- **Problem to solve**
Give again only the lines from the line that holds "This screenshot has width=1456, height=819." to the end of the data, inclusive, omitting all pictures.

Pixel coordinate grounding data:
- - - - - - -
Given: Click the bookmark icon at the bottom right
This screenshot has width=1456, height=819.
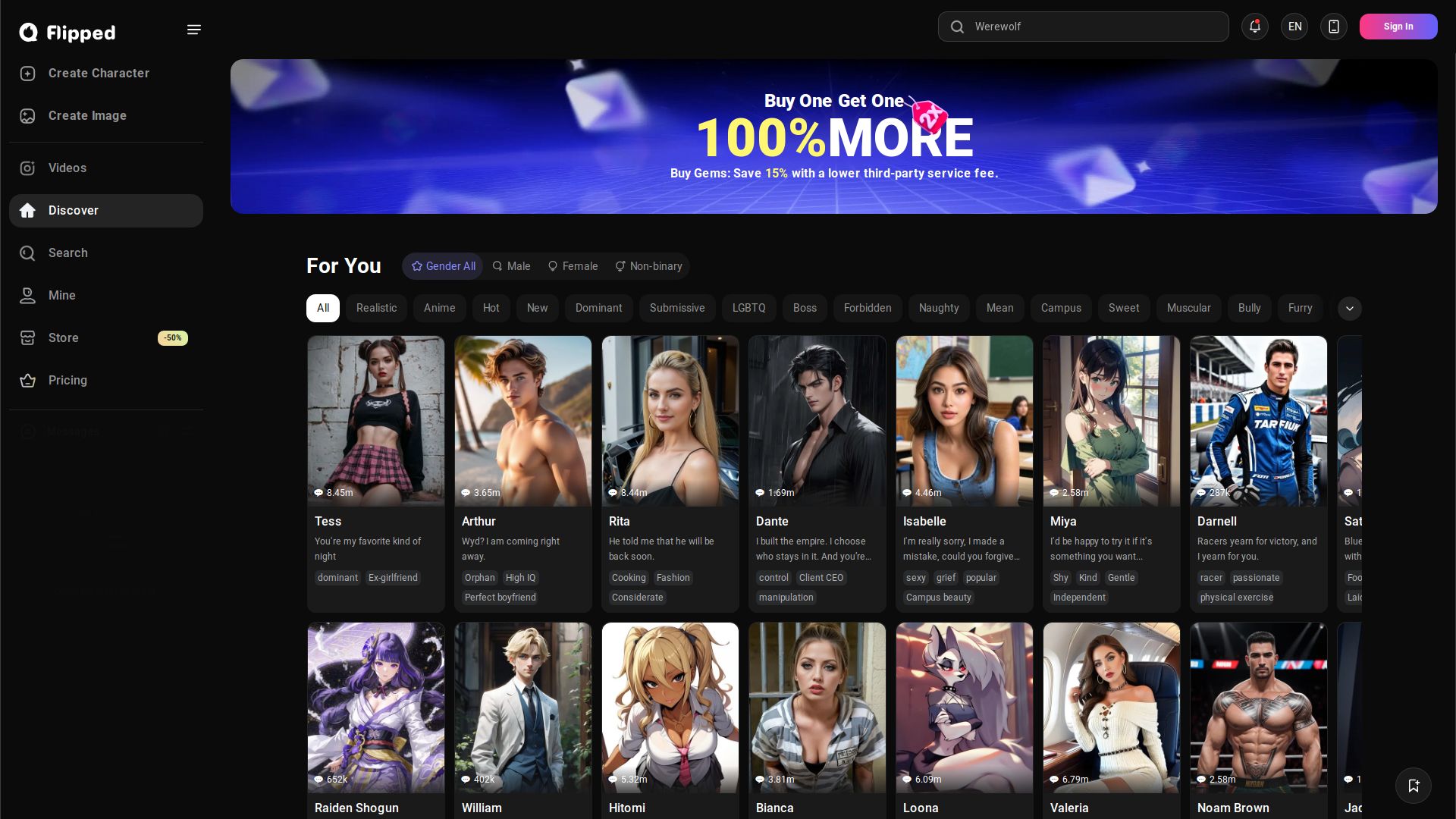Looking at the screenshot, I should click(1413, 786).
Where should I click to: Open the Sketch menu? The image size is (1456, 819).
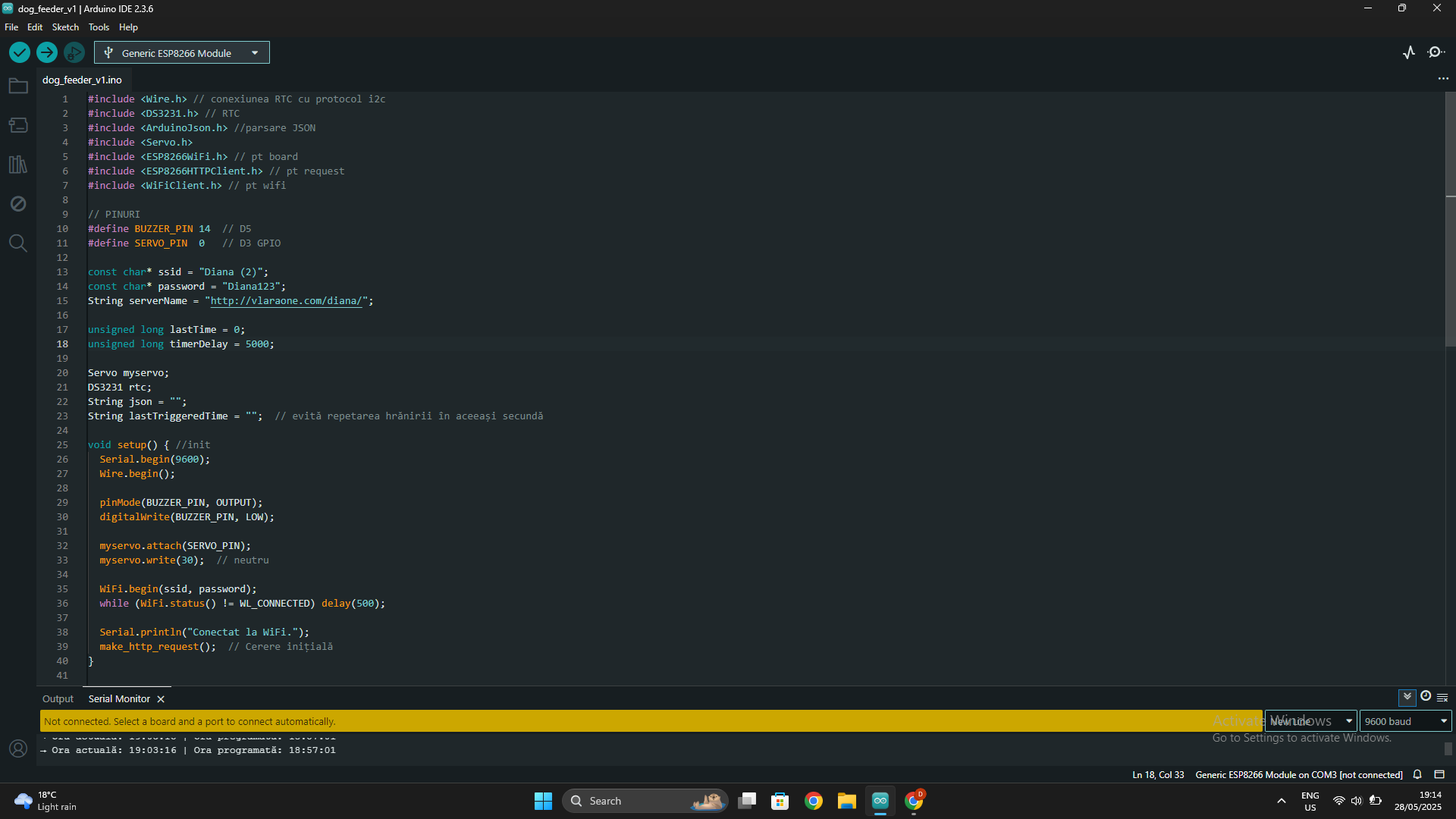coord(65,27)
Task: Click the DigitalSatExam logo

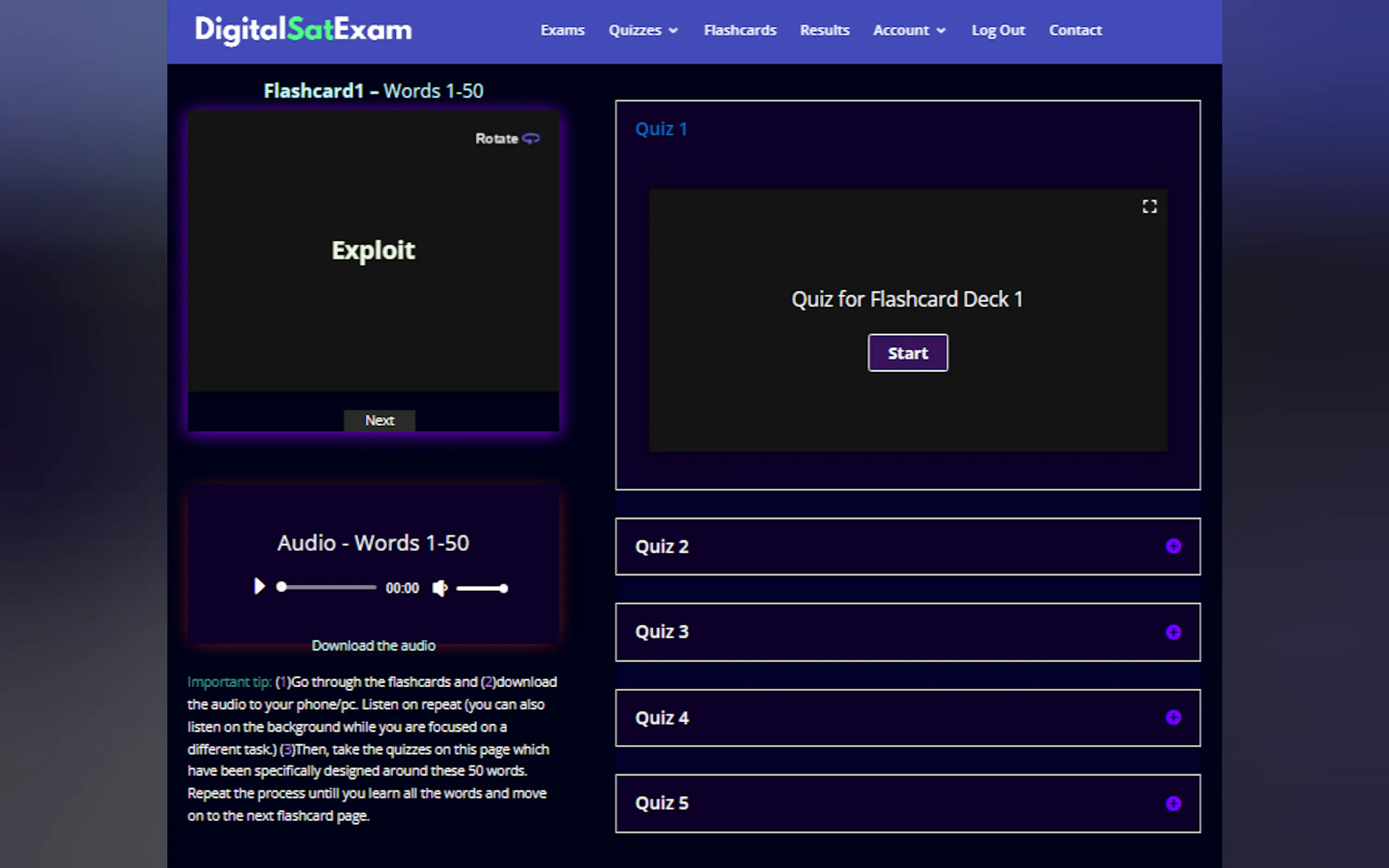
- - - - - - -
- **Worked solution**
This screenshot has width=1456, height=819.
Looking at the screenshot, I should click(1413, 786).
Where should I click to: Open the Sketch menu? The image size is (1456, 819).
coord(65,27)
Task: Click the DigitalSatExam logo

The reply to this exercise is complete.